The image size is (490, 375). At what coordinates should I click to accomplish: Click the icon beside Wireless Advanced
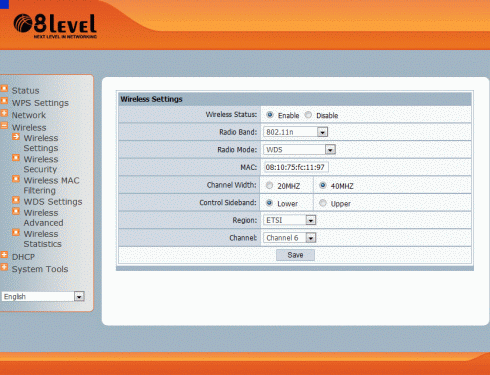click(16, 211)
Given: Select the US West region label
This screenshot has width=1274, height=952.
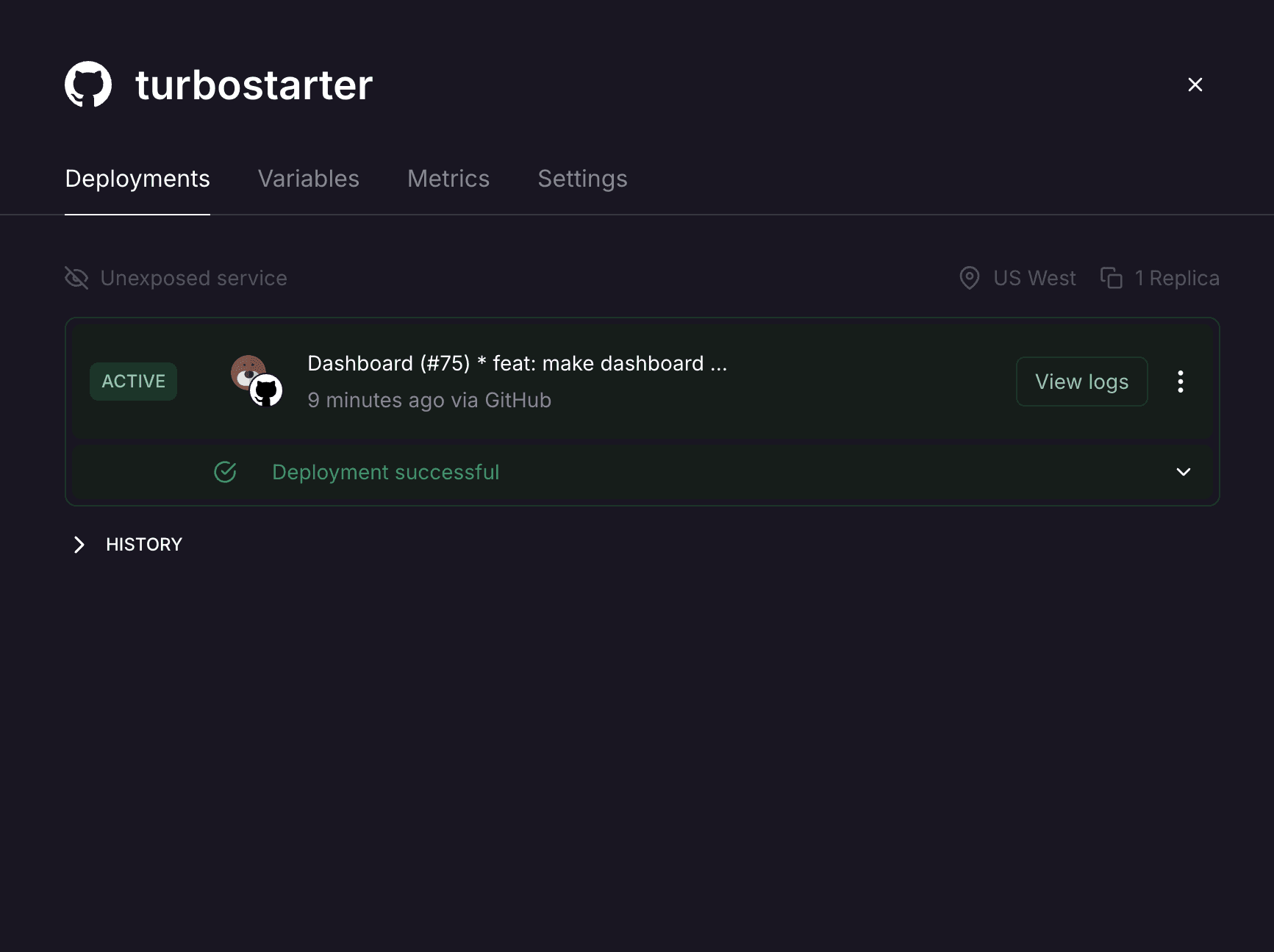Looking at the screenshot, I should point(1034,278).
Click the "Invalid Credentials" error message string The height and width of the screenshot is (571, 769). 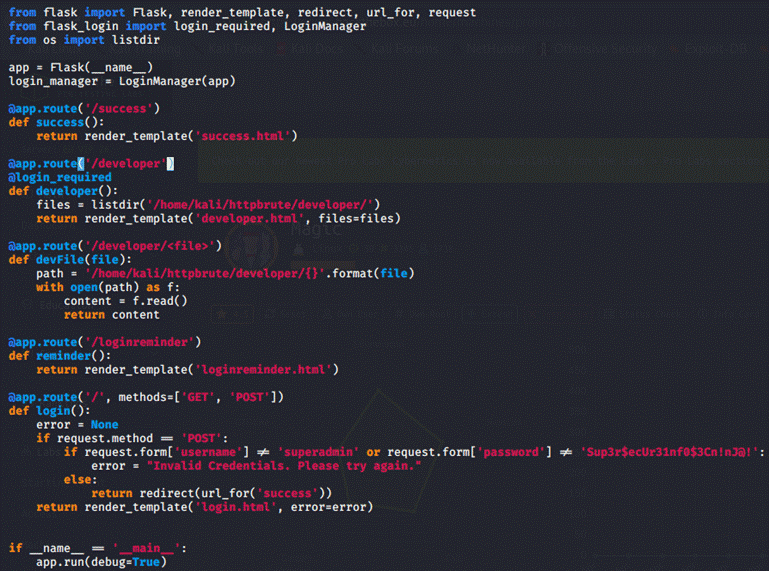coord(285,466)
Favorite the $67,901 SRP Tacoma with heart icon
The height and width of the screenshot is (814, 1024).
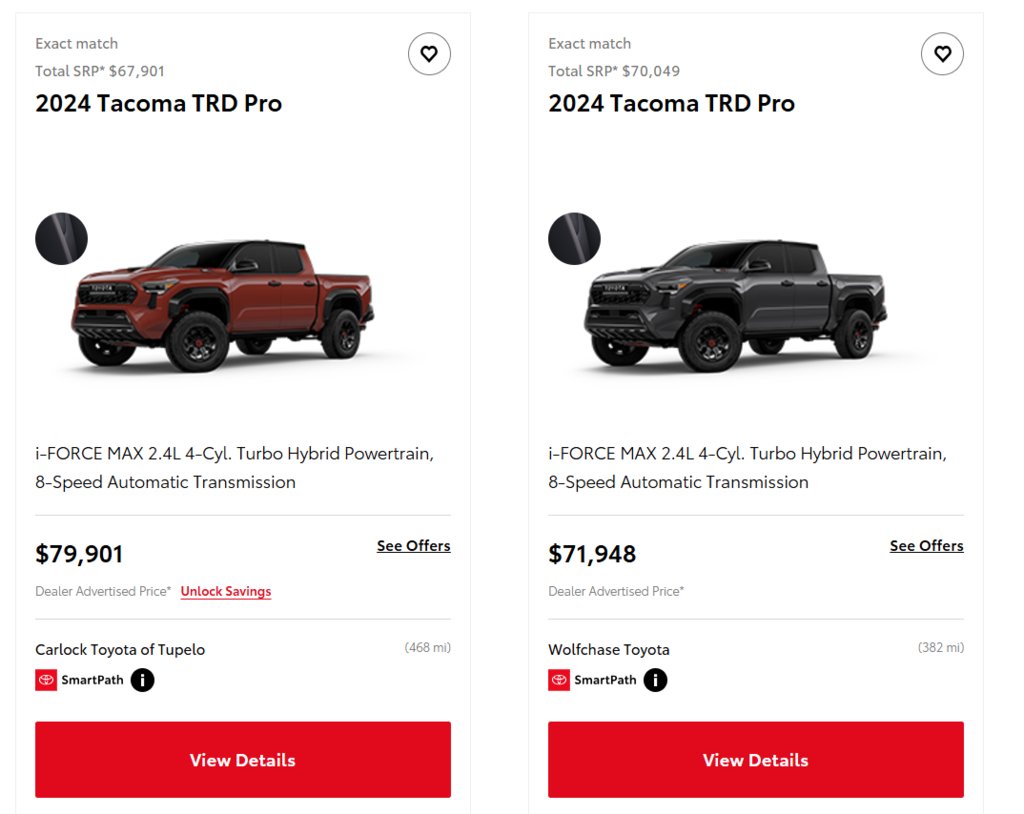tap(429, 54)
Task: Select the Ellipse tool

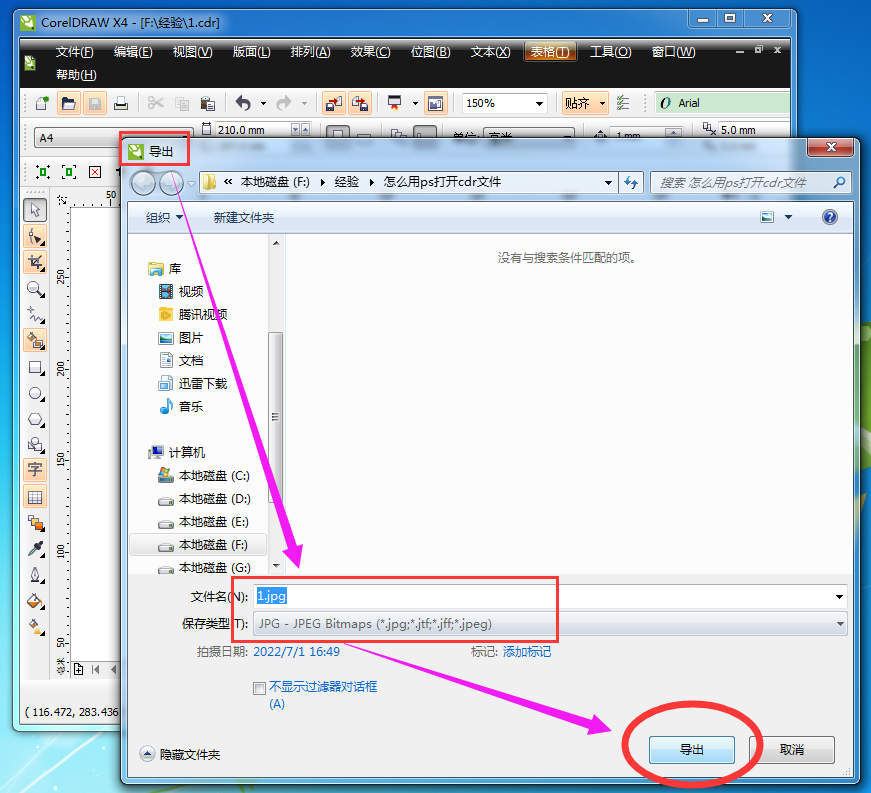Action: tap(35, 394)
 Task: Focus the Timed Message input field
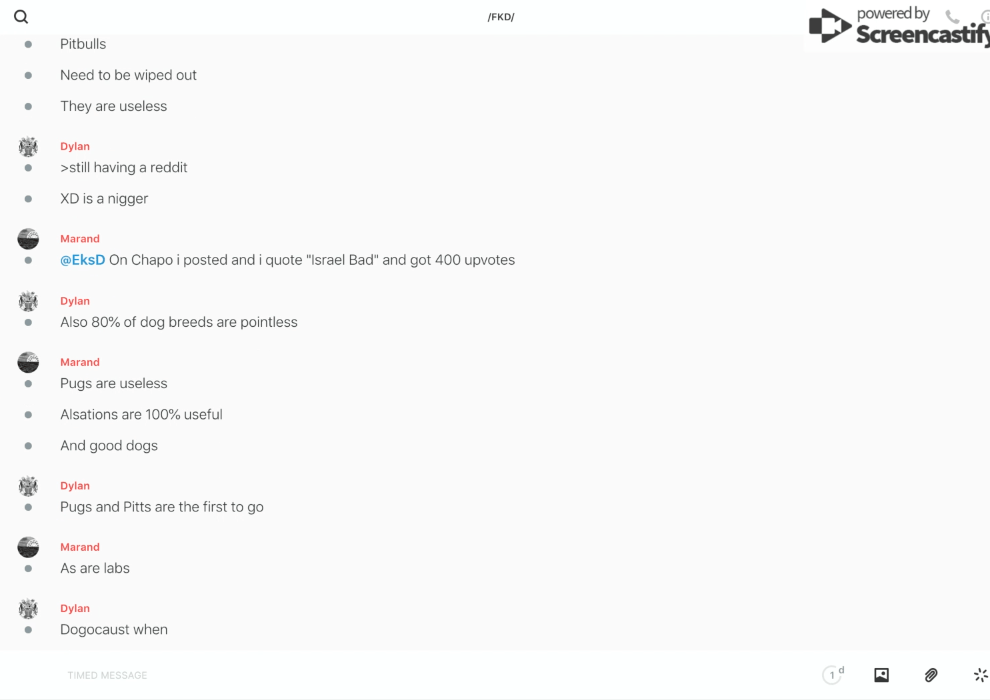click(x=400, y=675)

...

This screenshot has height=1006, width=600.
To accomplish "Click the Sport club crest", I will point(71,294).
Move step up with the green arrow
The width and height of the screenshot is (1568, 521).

Goal => Write out, character for character, the lines between the one containing "Task: Select the Ellipse tool" and the one containing "click(x=400, y=675)", inclusive, leaving the pictures out.

Response to this exercise =>
Task: Select the Ellipse tool

Action: tap(35, 394)
 Task: Focus the Timed Message input field
click(x=400, y=675)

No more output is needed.